I understood something in a rush, yet dared not think it through.
Each corpse I kept had borrowed a little of my yang. Borrowed thirty years, until the warmth left in me was nearly gone, my shadow fading toward nothing, my memory crumbled like the froth fallen on this chapel floor. When that day comes and my own yang is spent, and I fall in this chapel, who will receive my corpse?
No one.
The townsfolk long forgot there is an Old Cui in the chapel. My kin scattered long ago; old friends, no word. When I die I shall be a nameless corpse on the pine bier I kept thirty years, covered with the damp cloth I tucked a thousand times for others, awaiting one who will not come. And that "nameless, awaiting claim" corpse — received by me, to be claimed by me — what it waits for was never another. It waits for me.
What I have kept thirty years is the very corpse that one day will receive my own.
The tablet bears no name, because what is received is myself; no one comes to claim it, and so it stays blank forever, blank beyond even a grass tag. Yet the incense will not cease. The one who lights it each day is me; the one who comes to claim can only be me. Thirty years of ash in the censer, every grain a day of my own, grain by grain measuring me from the ranks of the living to the bier of that nameless corpse.
I closed the book, hands still shaking. Outside the sky was overcast, as if for snow; wind rose from the ditch carrying rotten roots and earth, the very smell of the day thirty years ago I first stepped into the chapel.
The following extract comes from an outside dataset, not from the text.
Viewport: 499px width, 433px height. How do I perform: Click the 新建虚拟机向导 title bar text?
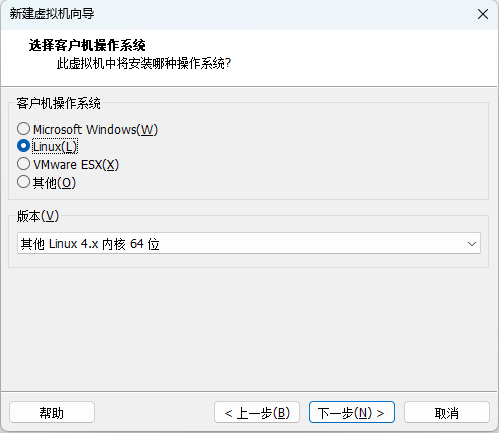click(x=52, y=14)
As always I went to light incense for that nameless corpse; the match failed twice before it caught, blue smoke rose and wound the beams, sinking after the third turn, exactly as the first stick thirty years before. Ash fell, tick, tick, soft, like someone flicking a fingernail by my ear.
I looked down and saw my shadow on the ground fainter than yesterday, its edges bleeding like ink in water. Beyond the chapel the sky was not yet light, a grey haze; I could not tell whether I have days yet to keep, or have already reached the end without knowing it.
I dared not think. I only set the stick firm, withdrew, and pulled the door shut. The hinge cried out, and the sound spread through the cold room, like someone behind me answering, softly, yes.
Zi Ye Lu note: The borrowing of yang is a thing country folk would rather not name; yet the keeper of a mortuary chapel grows one degree colder each year, forgets one thing more, his shadow a notch fainter — all of it counted. While the incense holds, the man has not gone; let it break, and the one who receives the corpse has come.